### [Your instructions]
Exact copies of all the entries are required.

### [Records provided]

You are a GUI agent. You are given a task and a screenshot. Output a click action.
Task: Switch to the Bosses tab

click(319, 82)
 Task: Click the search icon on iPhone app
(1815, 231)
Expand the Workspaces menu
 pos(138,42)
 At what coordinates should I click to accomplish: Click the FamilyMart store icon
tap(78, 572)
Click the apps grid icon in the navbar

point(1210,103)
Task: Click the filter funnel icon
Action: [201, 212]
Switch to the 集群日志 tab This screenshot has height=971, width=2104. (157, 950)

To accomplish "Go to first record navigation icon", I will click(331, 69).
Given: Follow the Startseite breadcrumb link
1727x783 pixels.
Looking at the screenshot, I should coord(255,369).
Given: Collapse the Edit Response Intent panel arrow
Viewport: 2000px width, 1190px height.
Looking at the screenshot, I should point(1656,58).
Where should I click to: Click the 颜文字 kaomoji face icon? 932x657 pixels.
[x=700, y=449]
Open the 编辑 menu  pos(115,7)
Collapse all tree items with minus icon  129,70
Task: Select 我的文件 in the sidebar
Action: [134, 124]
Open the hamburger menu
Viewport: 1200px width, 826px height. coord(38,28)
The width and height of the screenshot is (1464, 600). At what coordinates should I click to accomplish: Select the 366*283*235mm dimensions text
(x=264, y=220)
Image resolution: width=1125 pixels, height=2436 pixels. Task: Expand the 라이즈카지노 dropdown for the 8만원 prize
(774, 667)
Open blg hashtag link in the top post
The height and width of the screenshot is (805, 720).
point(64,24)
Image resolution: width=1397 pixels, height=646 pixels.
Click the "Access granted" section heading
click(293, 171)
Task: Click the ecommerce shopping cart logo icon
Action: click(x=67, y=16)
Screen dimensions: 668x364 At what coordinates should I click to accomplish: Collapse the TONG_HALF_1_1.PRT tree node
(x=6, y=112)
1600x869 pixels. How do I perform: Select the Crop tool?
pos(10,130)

### [Output below]
You are a GUI agent. You are given a task and a screenshot. Output a click action.
Task: Switch to the Bosses tab

click(319, 82)
 Task: Click the search icon on iPhone app
(1815, 231)
Expand the Workspaces menu
 pos(138,42)
 At what coordinates should I click to accomplish: Click the FamilyMart store icon
tap(78, 572)
Click the apps grid icon in the navbar

point(1210,103)
Task: Click the filter funnel icon
Action: [201, 212]
Switch to the 集群日志 tab This screenshot has height=971, width=2104. (157, 950)

To accomplish "Go to first record navigation icon", I will click(331, 69).
Given: Follow the Startseite breadcrumb link
1727x783 pixels.
Looking at the screenshot, I should coord(255,369).
Given: Collapse the Edit Response Intent panel arrow
Viewport: 2000px width, 1190px height.
Looking at the screenshot, I should point(1656,58).
Where should I click to: Click the 颜文字 kaomoji face icon? 932x657 pixels.
[x=700, y=449]
Open the 编辑 menu  pos(115,7)
Collapse all tree items with minus icon  129,70
Task: Select 我的文件 in the sidebar
Action: [134, 124]
Open the hamburger menu
Viewport: 1200px width, 826px height. coord(38,28)
The width and height of the screenshot is (1464, 600). At what coordinates should I click to accomplish: Select the 366*283*235mm dimensions text
(x=264, y=220)
Image resolution: width=1125 pixels, height=2436 pixels. Task: Expand the 라이즈카지노 dropdown for the 8만원 prize
(774, 667)
Open blg hashtag link in the top post
The height and width of the screenshot is (805, 720).
point(64,24)
Image resolution: width=1397 pixels, height=646 pixels.
Click the "Access granted" section heading
click(293, 171)
Task: Click the ecommerce shopping cart logo icon
Action: click(x=67, y=16)
Screen dimensions: 668x364 At what coordinates should I click to accomplish: Collapse the TONG_HALF_1_1.PRT tree node
(x=6, y=112)
1600x869 pixels. How do I perform: Select the Crop tool?
pos(10,130)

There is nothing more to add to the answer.